PROVIDED TEXT

Family lawyers in Pasadena have witnessed changes in the way stepfamilies have evolved. Long gone are the "Brady Bunch" blended families of yesteryear. Instead, today's blended families are choosing different approaches to the age-old stepmother and stepfather issues.
According to a recent piece in The New York Times, couples are finding new ways to stay together without blending their families completely. Partial blenders, for example, are couples with children who only live part-time together. Living Apart Togethers or L.A.T.s, on the other hand, are couples that maintain separate residences in an attempt to give children a sense of normalcy.
Sociologist Susan Stewart, who studies the changes in families over time, notes that new solutions for blended families were bound to happen.
"The complexity of families is the real story," Stewart says. "Family life is not what it was. The divorce rate has been high and stable since the 1980s. The majority of these people go on to marry or cohabit. Then there's the change in custody patterns, with more and more fathers desiring more time with their children, if not full or shared custody. The traditional family - the married couple/biological children family - is in the minority."

GIVEN MATERIAL
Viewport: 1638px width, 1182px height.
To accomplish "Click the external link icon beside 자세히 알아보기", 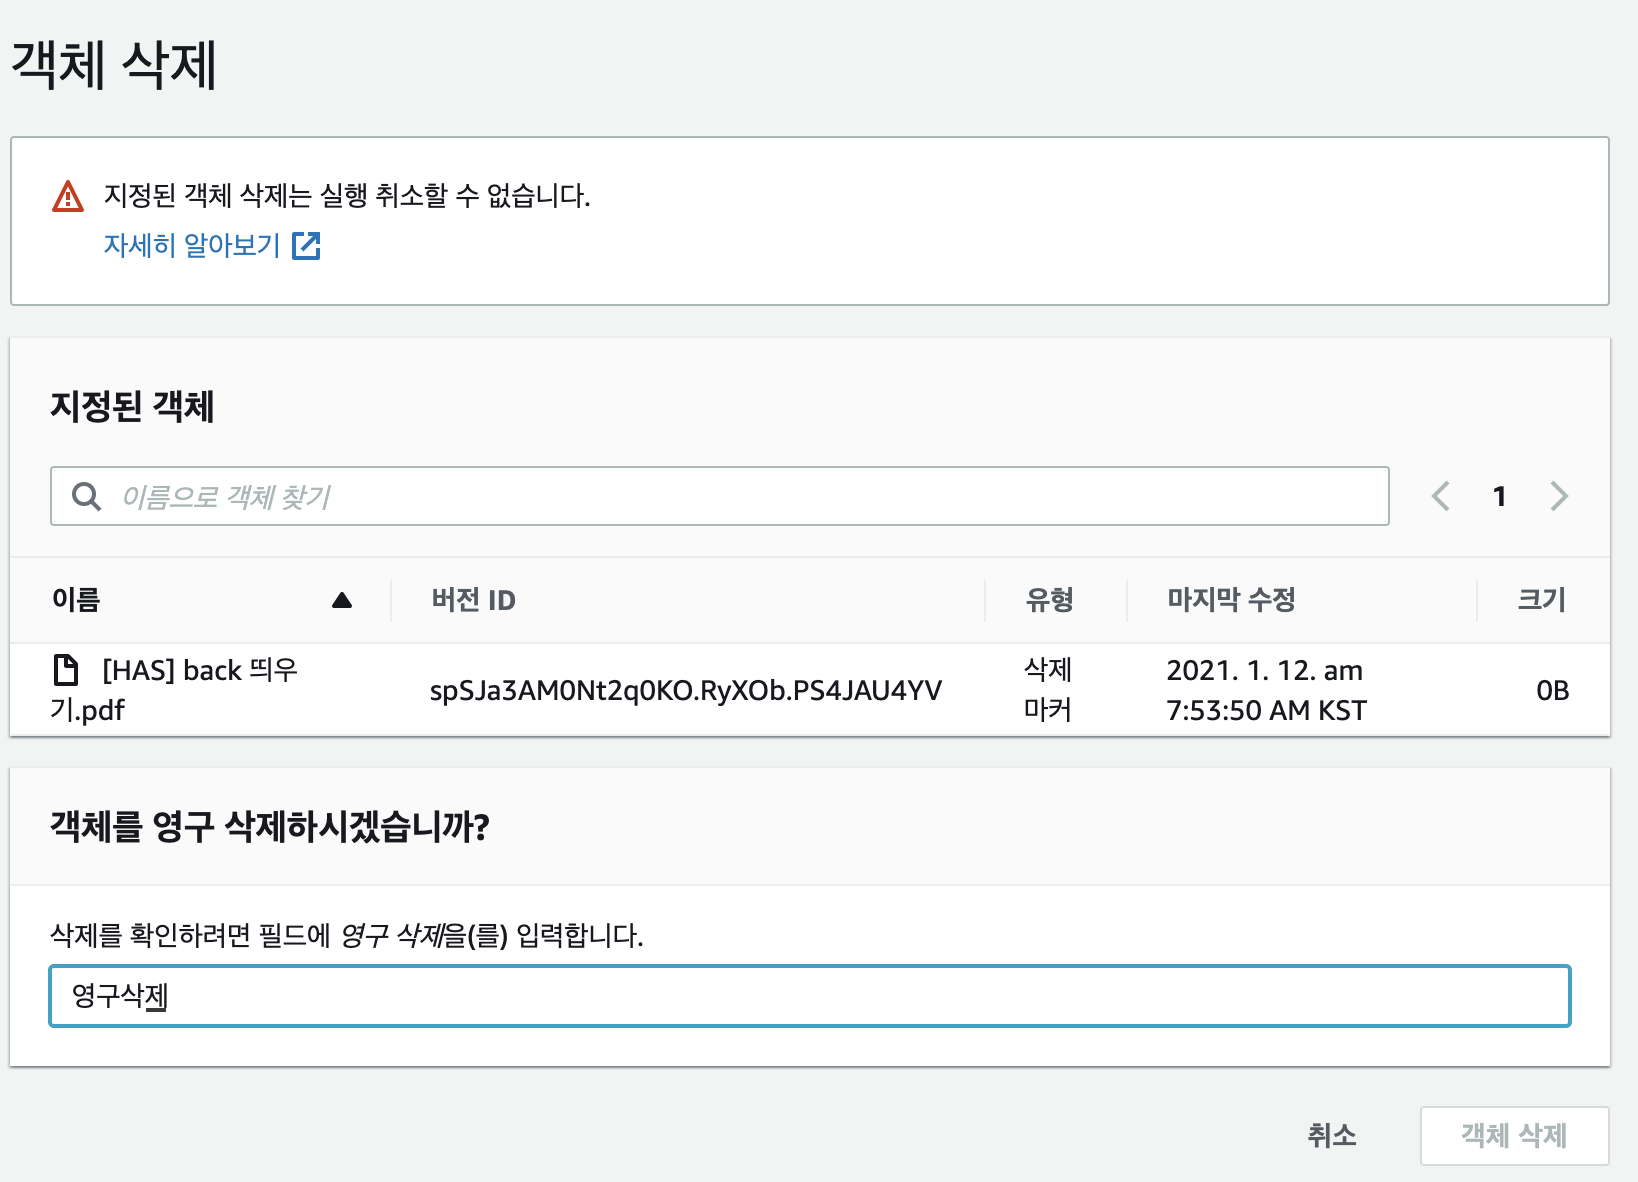I will (306, 246).
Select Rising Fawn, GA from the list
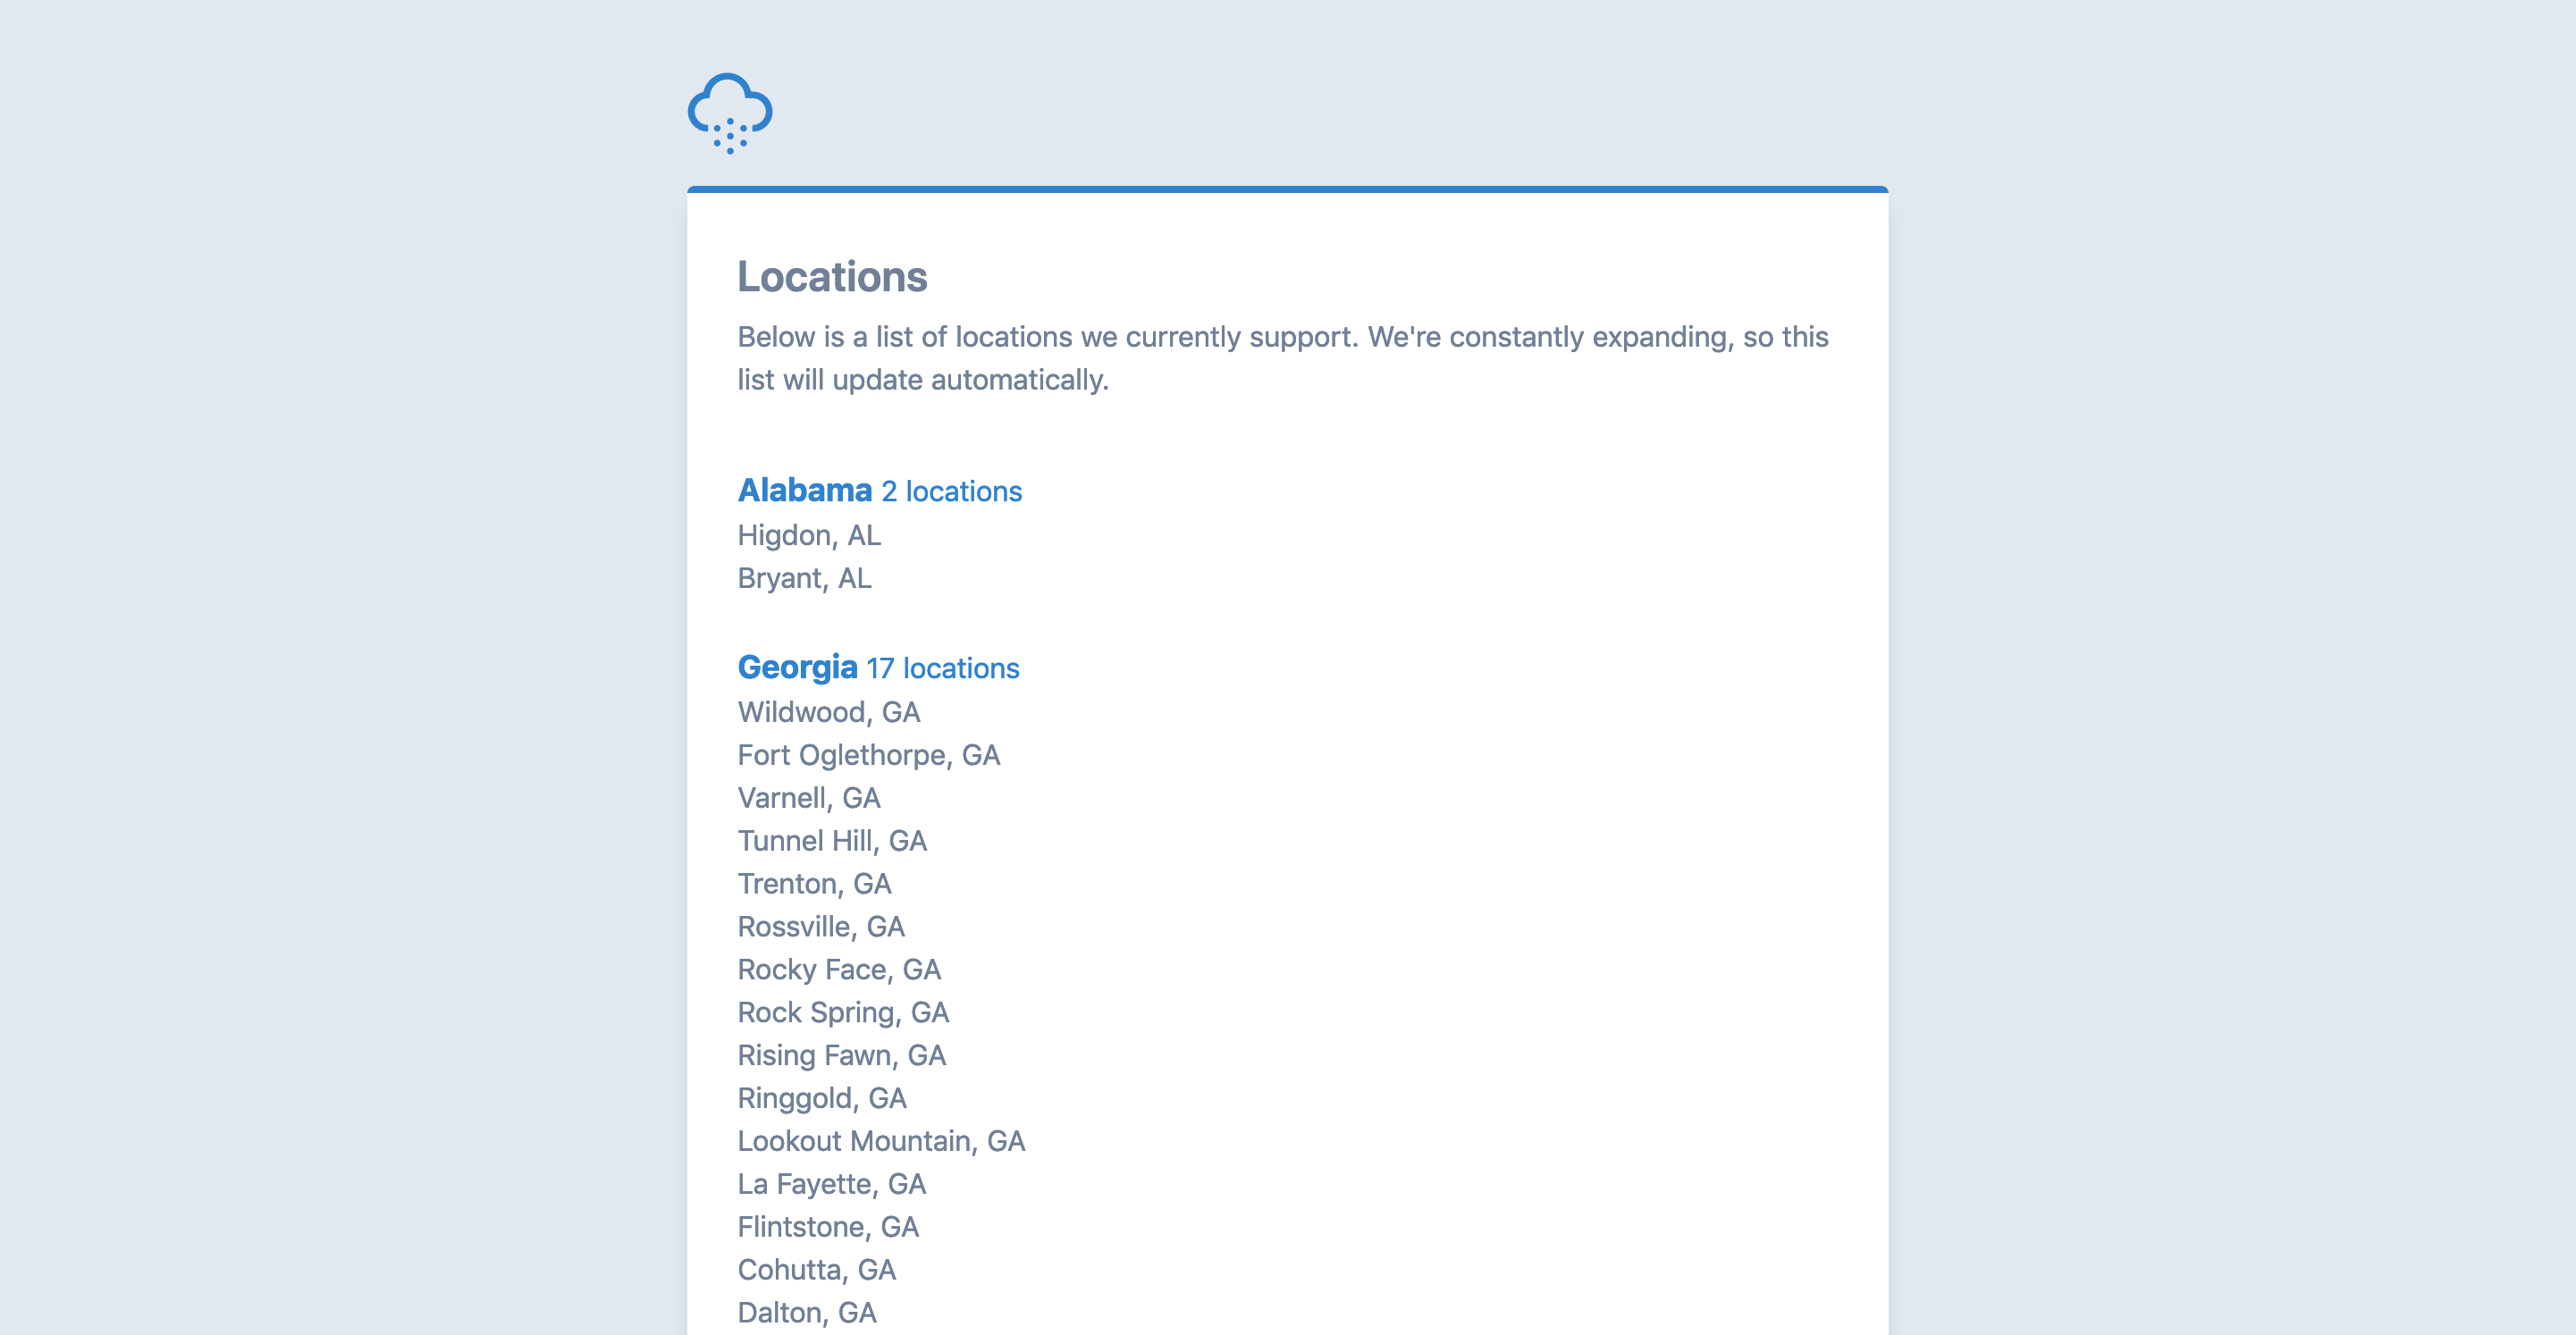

REQUIREMENT A
In the blended families article, since when has the divorce rate been high and stable?
REQUIREMENT B
Carry the blended families article forward from the point where it stops.

EXERCISE RESULT A
Since the 1980s.

EXERCISE RESULT B
Stewart also says that another reason the traditional blended family is out of date is because most divorced women have careers and money of their own, making the need to remarry less urgent than it once was. Psychologists like Patricia Papernow point out that sometimes separate residences can help children avoid tough emotional adjustments. The battles between stepchildren and stepparents, in addition to the often-traumatic relocation ramifications, can be solved if parents of blended families look for new ways to be together, Papernow notes.
"We have to think outside the box," she adds. "If you have to live in two boxes instead of one, that's a much better solution than shoving everyone together in one box."